この時期になると、家庭菜園が気になってうずうずしている人も多いだろう。良い種や苗が手に入るだろうか、土の状態は―。出来は支度次第なだけに最初が肝心だ
▼チェコの作家カレル・チャペックも『園芸家12カ月』(中公文庫)にこう書いている。「未来は芽の姿でわたしたちといっしょにいる。いま、わたしたちといっしょにいないものは、将来もいない。芽が私たちに見えないのは、土の下にあるからだ」。種が健やかに過ごせる環境が土の中にあり、十分に栄養を得られて初めて発芽する。土づくりをおろそかにしては元気な芽など出ないし、未来もほほ笑まないというわけ
▼まちづくりも同じでないか。
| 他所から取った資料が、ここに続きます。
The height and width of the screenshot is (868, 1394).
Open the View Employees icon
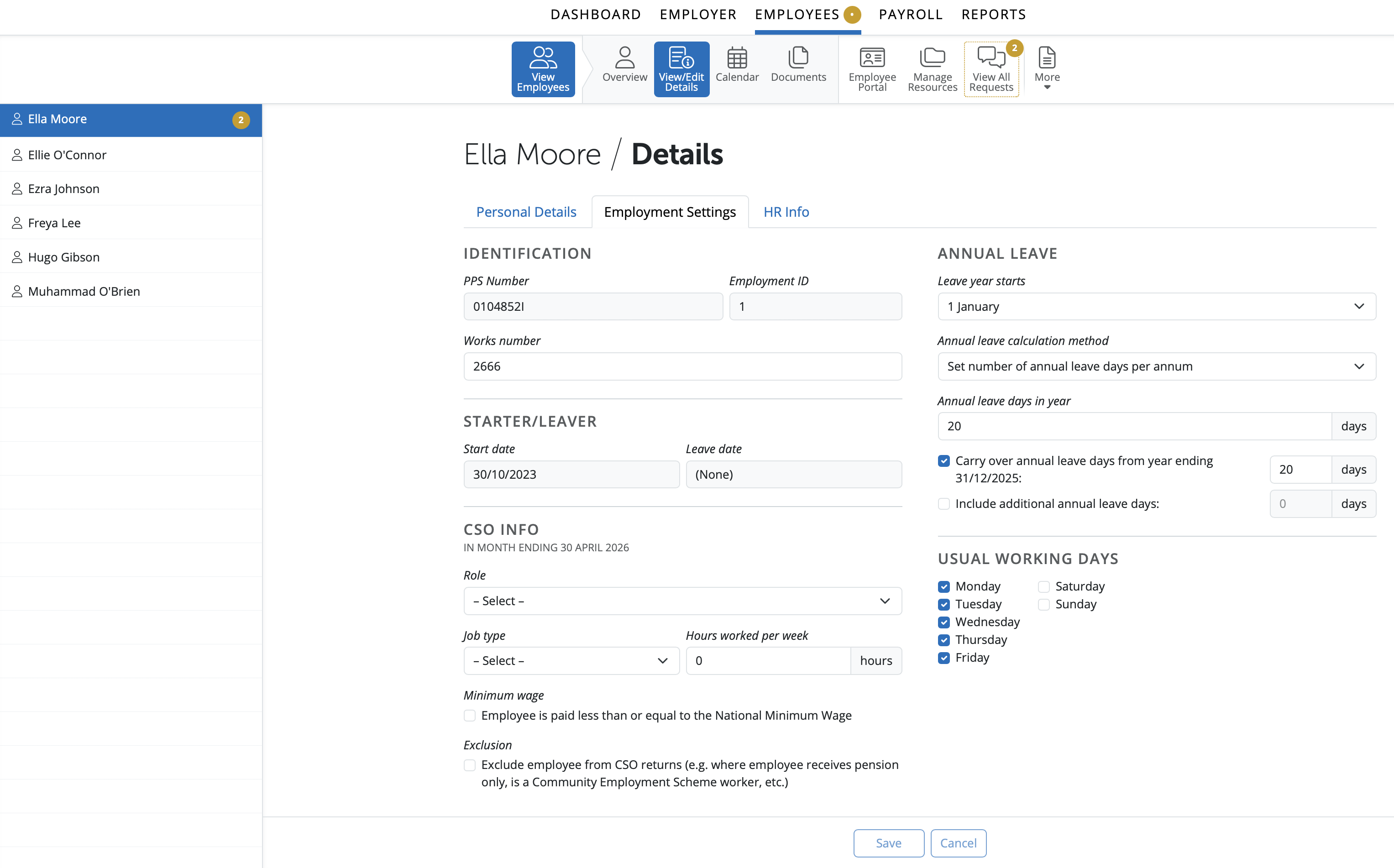(x=543, y=69)
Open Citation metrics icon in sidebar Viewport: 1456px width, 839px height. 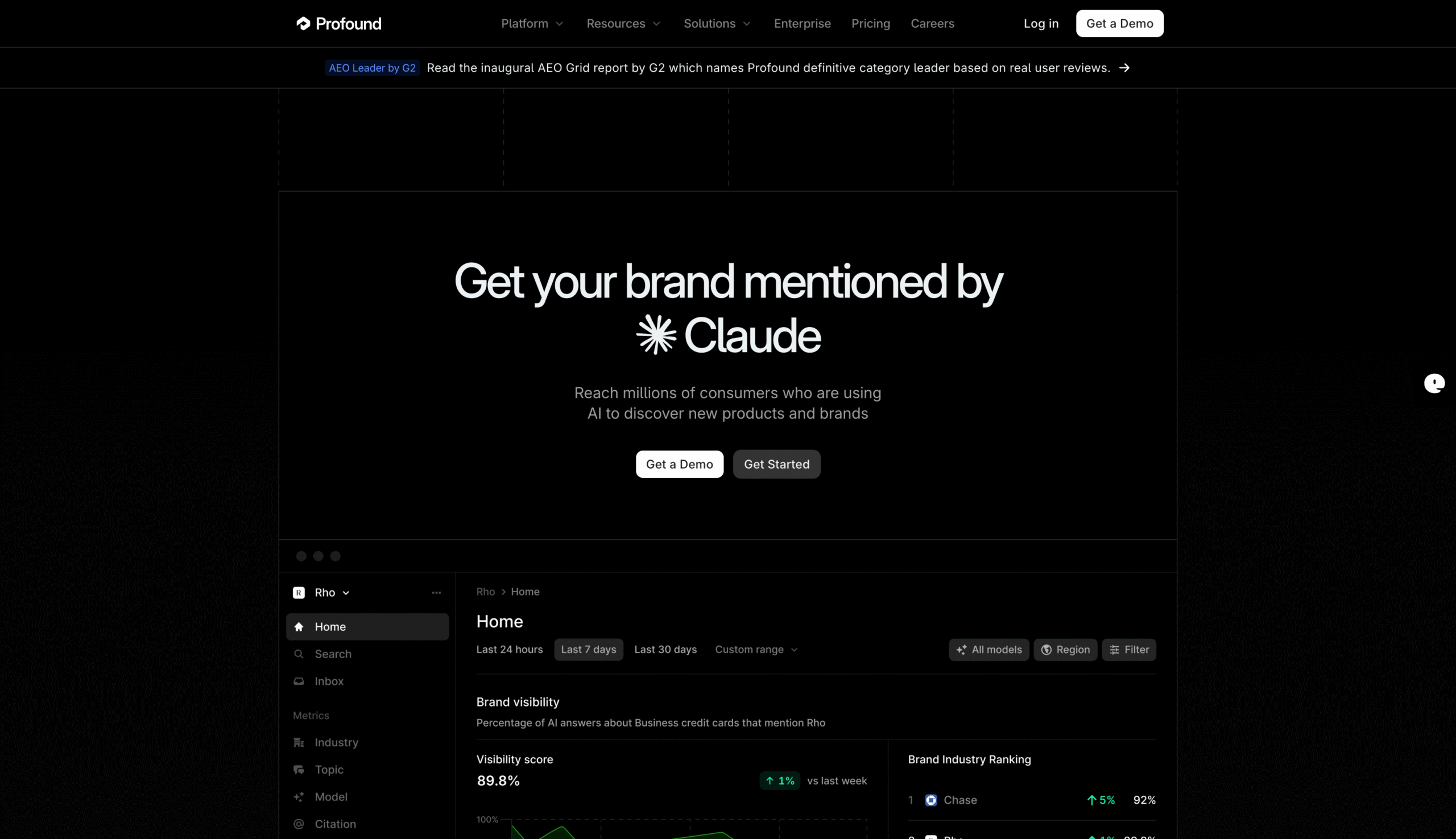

国土交通省が27日発表した公示地価を見て、そんなことを考えさせられた。住宅地と商業地、どちらも上昇率全国1位が倶知安町だったからである。今や押しも押されもせぬ訪日外国人のメッカ、ニセコ地区を擁する本道の一大観光拠点だが、恵まれた自然と運だけでここまで来れたわけではない。ニセコを愛する人々が丹精込めて育ててきた結果なのである。筆者も40年近く前からスキーや登山で訪れているが、そのころから居心地の良い喫茶店や民宿が幾つもあった。当時決して条件は良くなかったはず。それでも「土作り」を始めている人はいたのである
▼この滋養豊かな土があったからこそオーストラリア人ら訪日外国人も芽を出すことができたのだろう。未来にこれだけ大きな実を付ける営みが過去あった事実を知ると、地域にほれ込む人がいることの大切さを思わずにはいられない。